Les tourbières ne couvrent que 4 % du pays de Galles. Mais ils stockent 30 % de son carbone terrestre. Grande différence.

Mais la majeure partie est cassée. 90% dégradé. Au lieu d’emprisonner le carbone, ces sites rejettent des gaz à effet de serre.

La mousse Sphagnum résout ce problème.

Cette petite plante retient vingt fois son poids en eau. Cela produit de la tourbe. Cela crée la vie. Lorsqu’une tourbière est saine, elle agit comme une éponge. Ralentit l’eau. Empêche les inondations. Agit comme un coupe-feu naturel pendant les étés secs. Les inondations et les incendies s’aggravent à mesure que la planète se réchauffe.

Jones s’en soucie depuis l’âge de huit ans. Un voyage pluvieux à Cors Caron a enflammé sa passion.

Il s’arrête encore à mi-chemin pour vérifier la boue. Sa famille déteste ça.

“Probablement au grand dam de ma famille qui souffre depuis longtemps”, plaisante-t-il.

Mais la boue répond. Cela piège tout. Pollen. Poussière. Cendres volcaniques. Même les corps. Il s’agit d’un enregistrement partiel de restes végétaux, infiniment intéressant. Les endroits sauvages restent rares au Royaume-Uni. Ce sont quelques-uns des derniers endroits véritablement naturels qui restent.

Pourquoi 90 % sont-ils endommagés ?

Simple. Nous pensions que cela ne valait rien. Nous y avons planté des arbres. Nous l’avons vidé pour l’agriculture. Nous l’avons brûlé pour avoir de la chaleur. La tourbe était un combustible bon marché lorsque l’argent et le bois étaient rares.

Ces dégâts ont provoqué une érosion. Des « falaises de tourbe » sont apparues là où le vent et la pluie ont dépouillé la terre jusqu’au substrat rocheux.

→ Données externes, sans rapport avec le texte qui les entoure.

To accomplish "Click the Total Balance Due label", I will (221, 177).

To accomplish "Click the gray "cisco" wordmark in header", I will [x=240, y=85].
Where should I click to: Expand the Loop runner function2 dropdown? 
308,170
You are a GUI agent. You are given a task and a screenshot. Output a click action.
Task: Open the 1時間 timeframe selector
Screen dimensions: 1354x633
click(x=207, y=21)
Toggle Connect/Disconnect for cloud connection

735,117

Pour repérer une tourbière saine, recherchez l’herbe. Les carex. Les bruyères. La Sphaigne.

La restauration de ces sites aide également les propriétaires fonciers. Il ramène des animaux, de nombreux invertébrés rares. Il protège le sol.

Est-ce que ça devient plus difficile ? Oui. Les étés deviennent plus secs. Moins de pluie rend la restauration difficile.

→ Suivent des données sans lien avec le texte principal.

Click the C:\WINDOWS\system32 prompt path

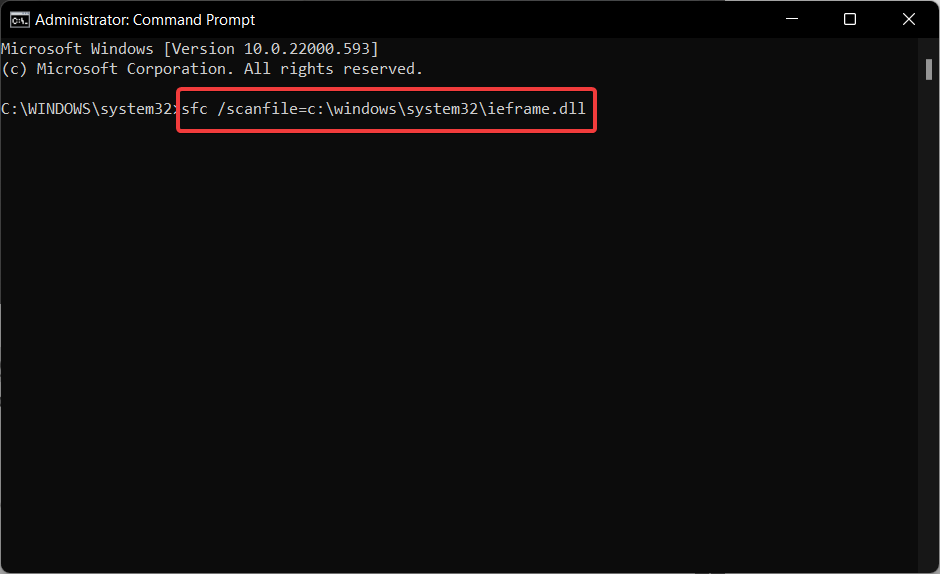click(87, 109)
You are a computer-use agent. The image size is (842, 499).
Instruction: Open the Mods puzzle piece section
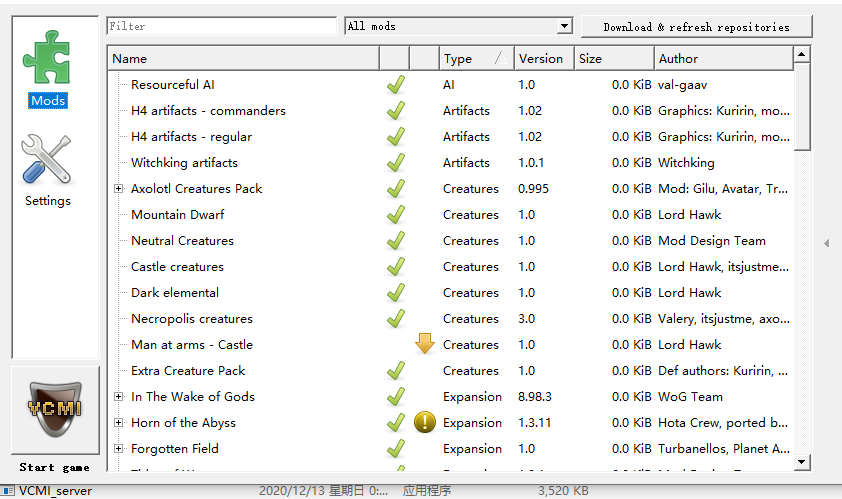[x=48, y=68]
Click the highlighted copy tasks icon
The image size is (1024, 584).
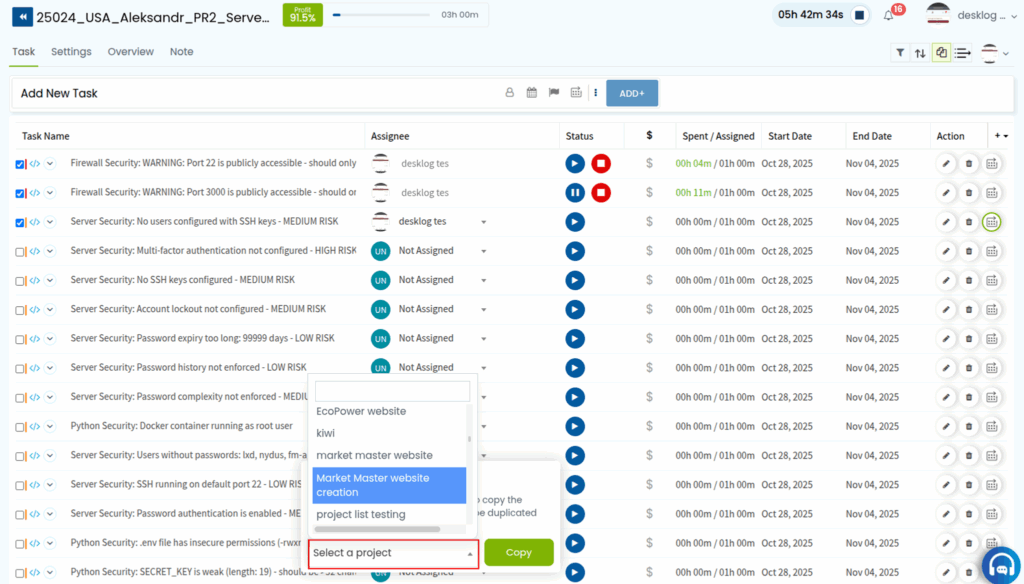[941, 53]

Mais les équipes travaillent partout. Lors des conférences, vous réalisez que vous faites partie de quelque chose de plus grand. Un effort collectif.

“Chaque tourbière du Pays de Galles a une histoire différente à raconter.”

Jones connaît l’histoire. Son poids social.

C’est pressant. C’est sauvage. Et c’est loin d’être réglé.